▶ **HOW TO COMPLETE THIS TASK**:
Pull out every line with the word "size" from the entries below.

▶ **SUPPLIED RECORDS**:
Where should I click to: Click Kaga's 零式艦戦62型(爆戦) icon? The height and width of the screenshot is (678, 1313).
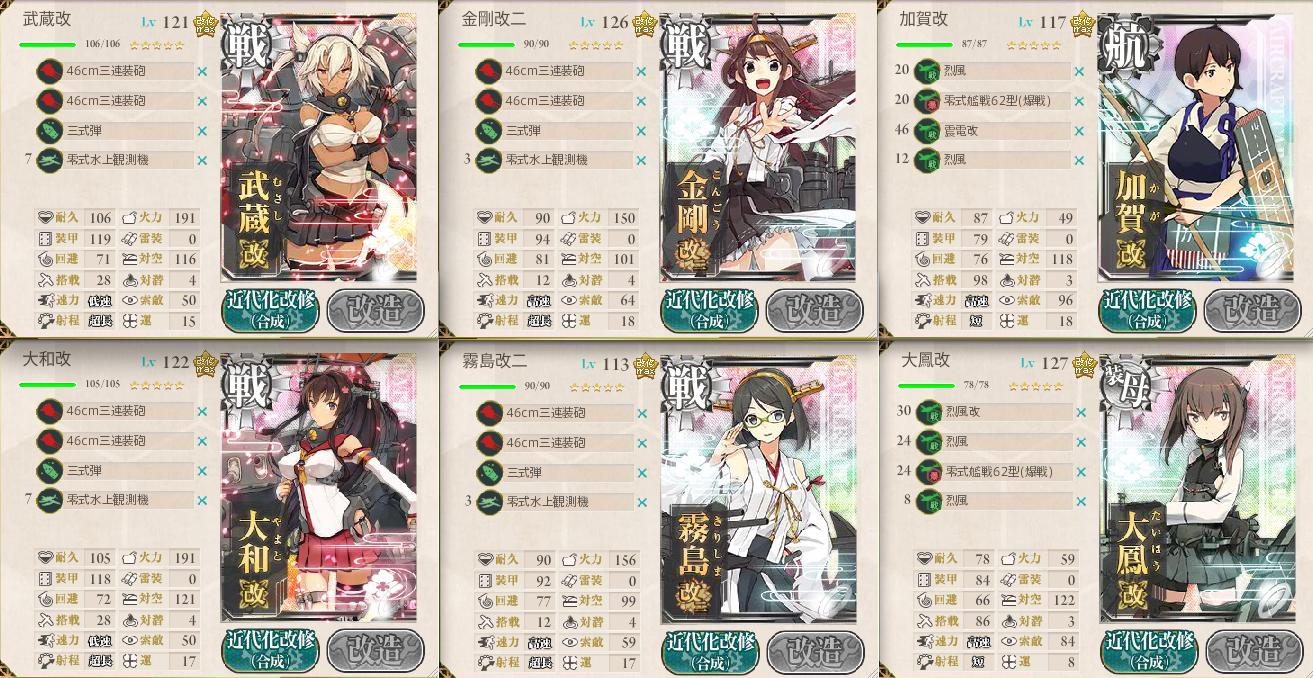click(x=927, y=101)
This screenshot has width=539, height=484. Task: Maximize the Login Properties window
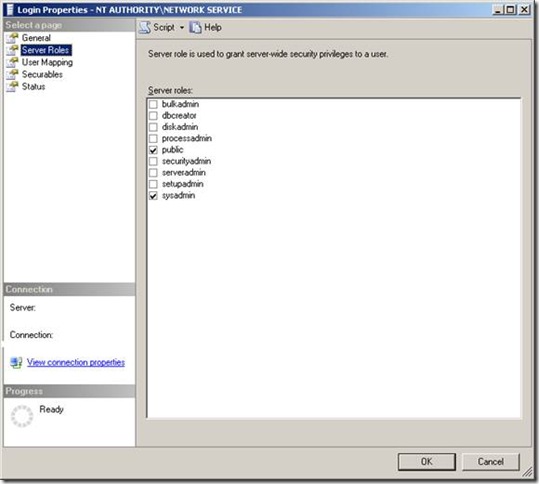[x=510, y=10]
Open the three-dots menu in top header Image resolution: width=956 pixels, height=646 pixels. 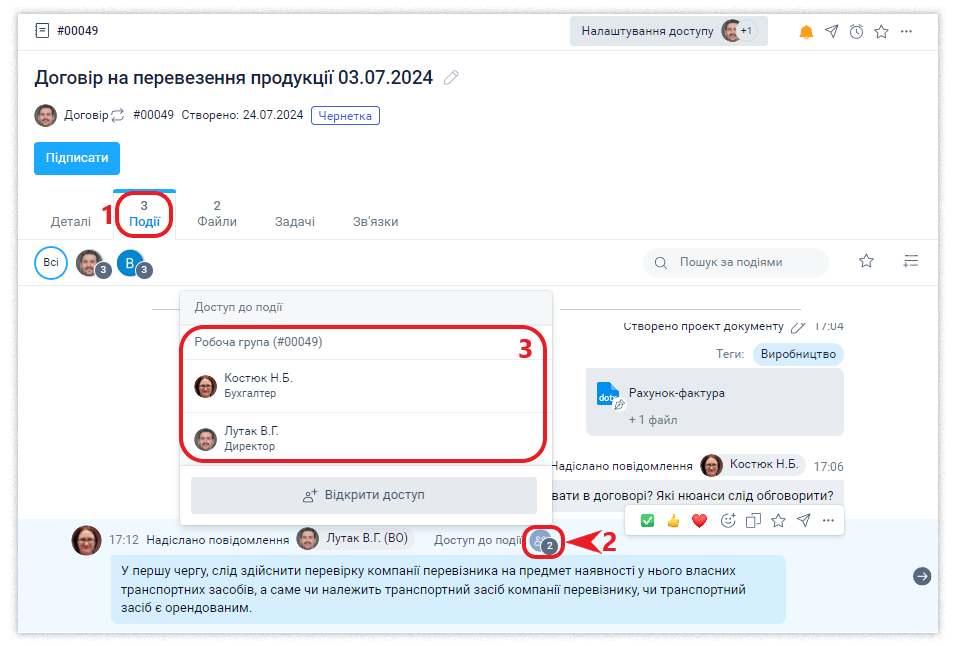point(906,32)
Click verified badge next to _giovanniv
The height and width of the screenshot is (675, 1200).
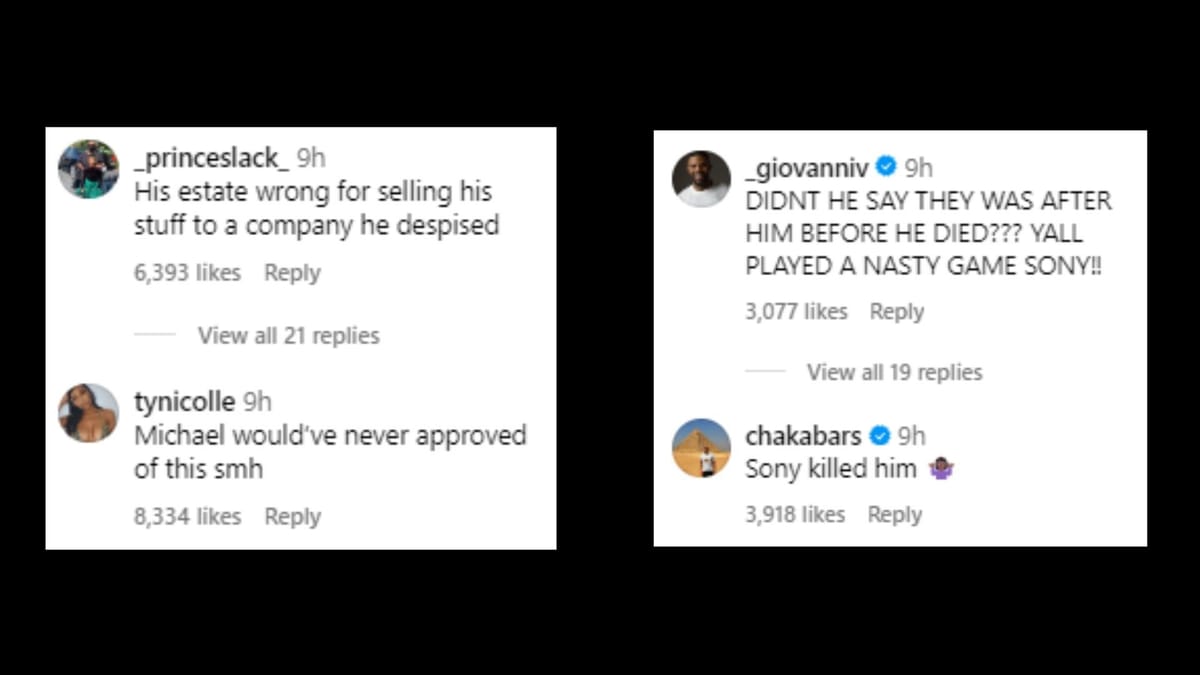[885, 167]
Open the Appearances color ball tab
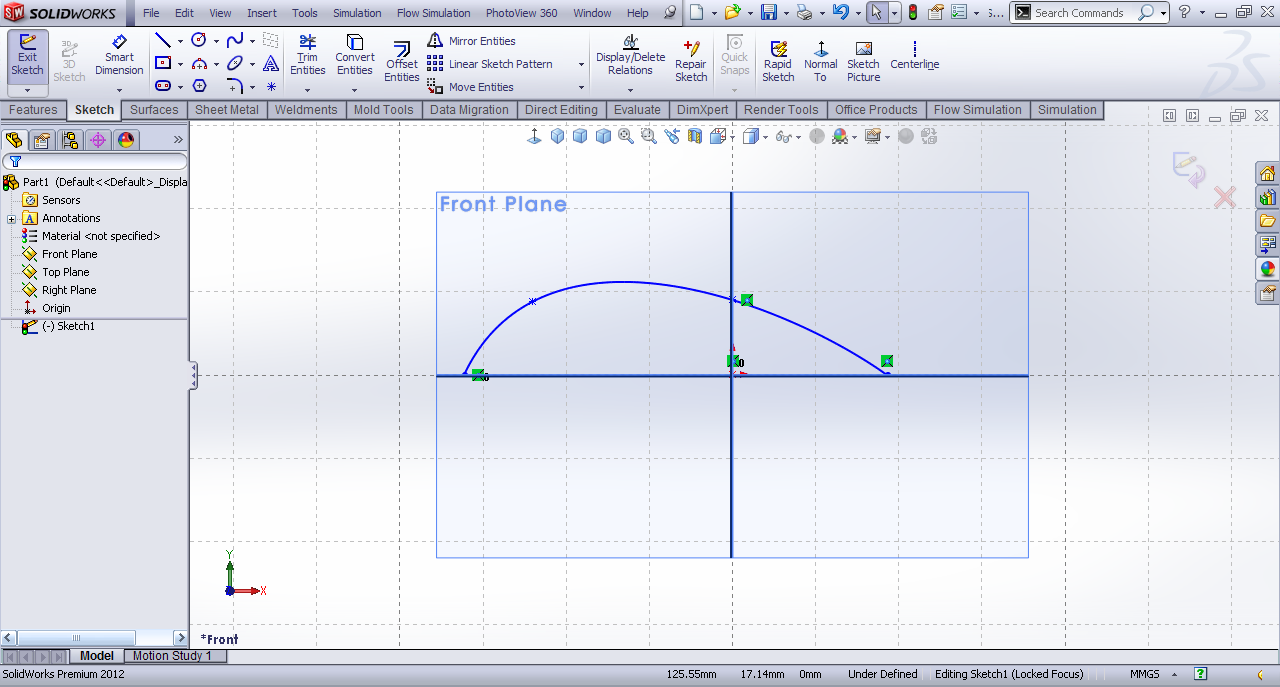 (126, 140)
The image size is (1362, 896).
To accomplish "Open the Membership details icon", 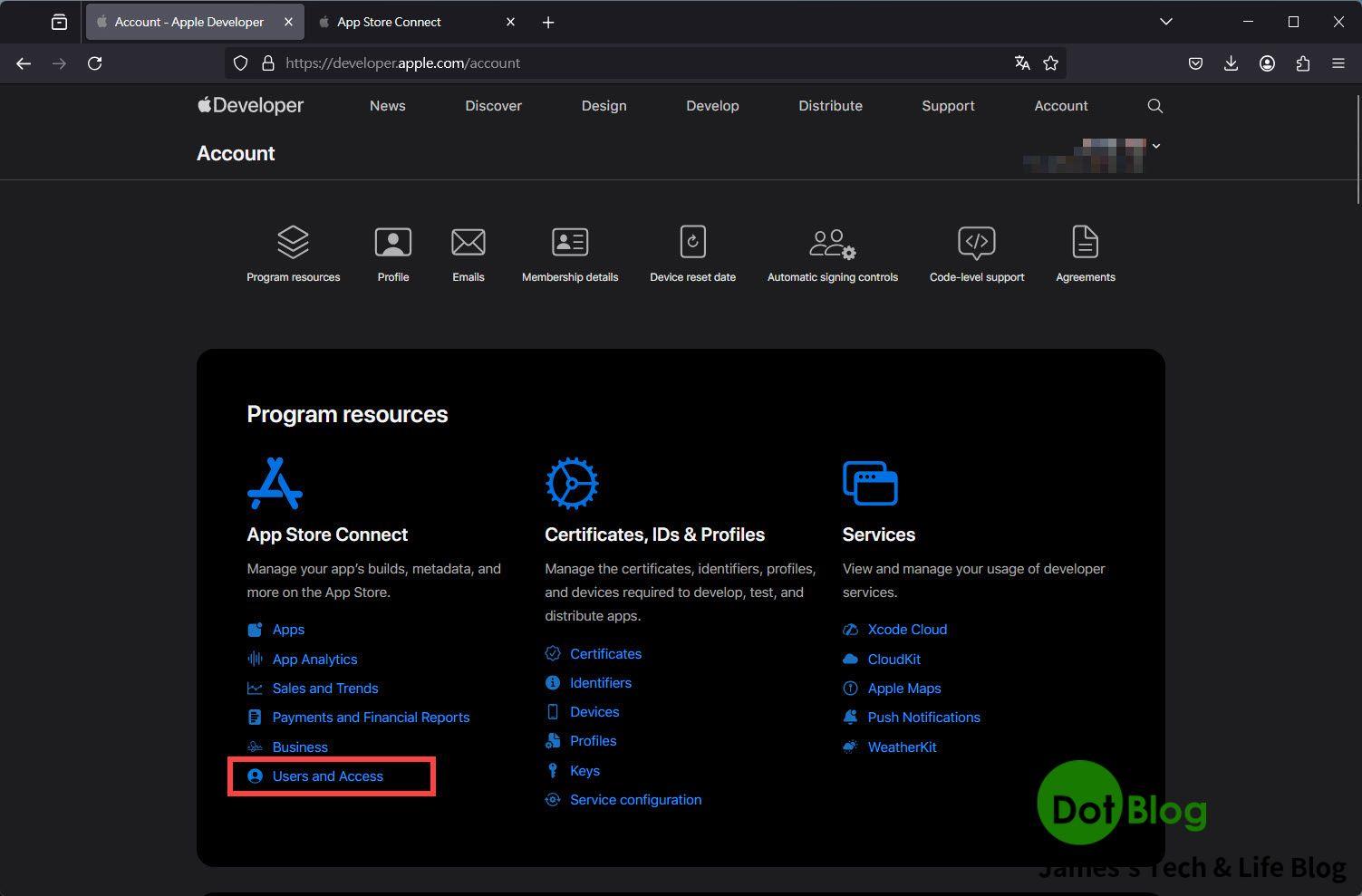I will coord(569,243).
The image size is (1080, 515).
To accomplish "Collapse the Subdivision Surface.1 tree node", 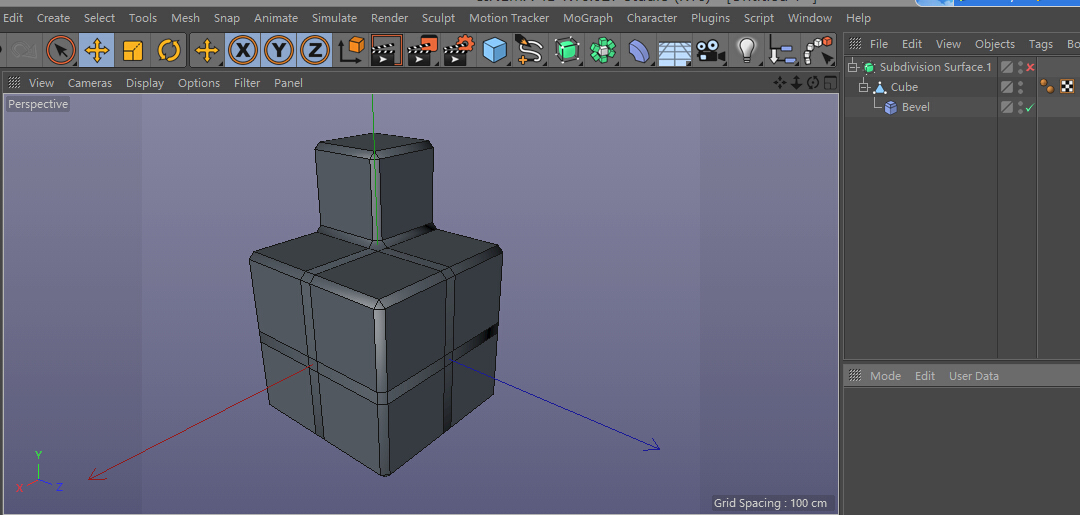I will pos(853,68).
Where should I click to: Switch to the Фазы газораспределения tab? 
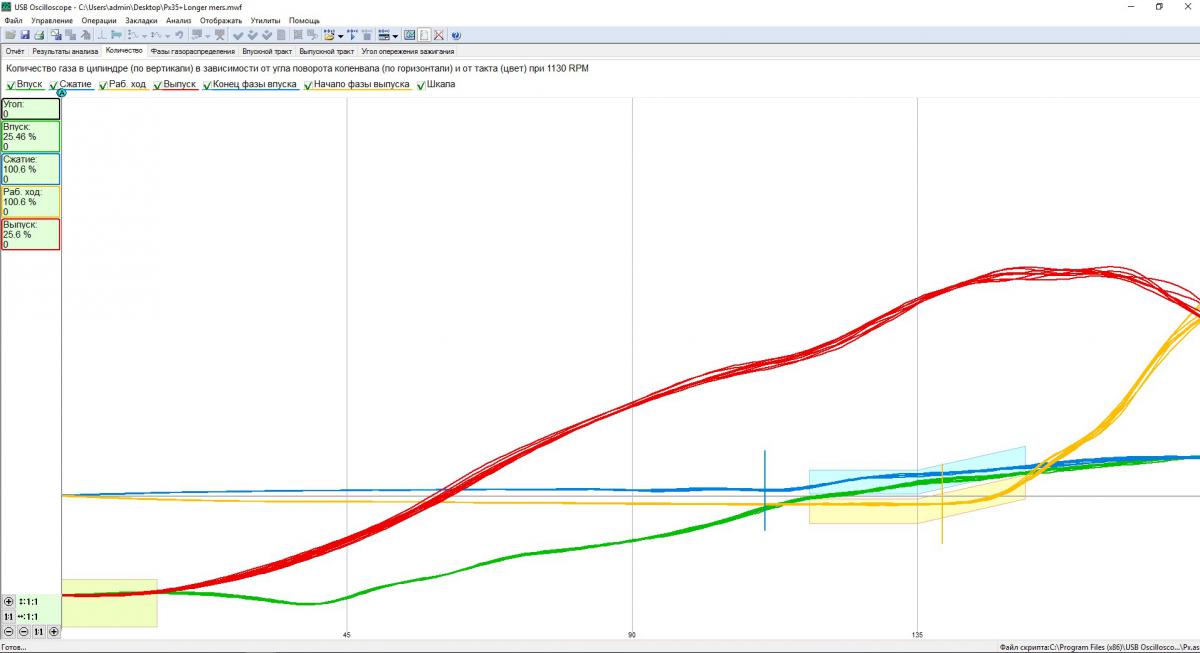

▶ **COMPLETED EXERCISE**:
The image size is (1362, 896).
The image size is (1080, 515).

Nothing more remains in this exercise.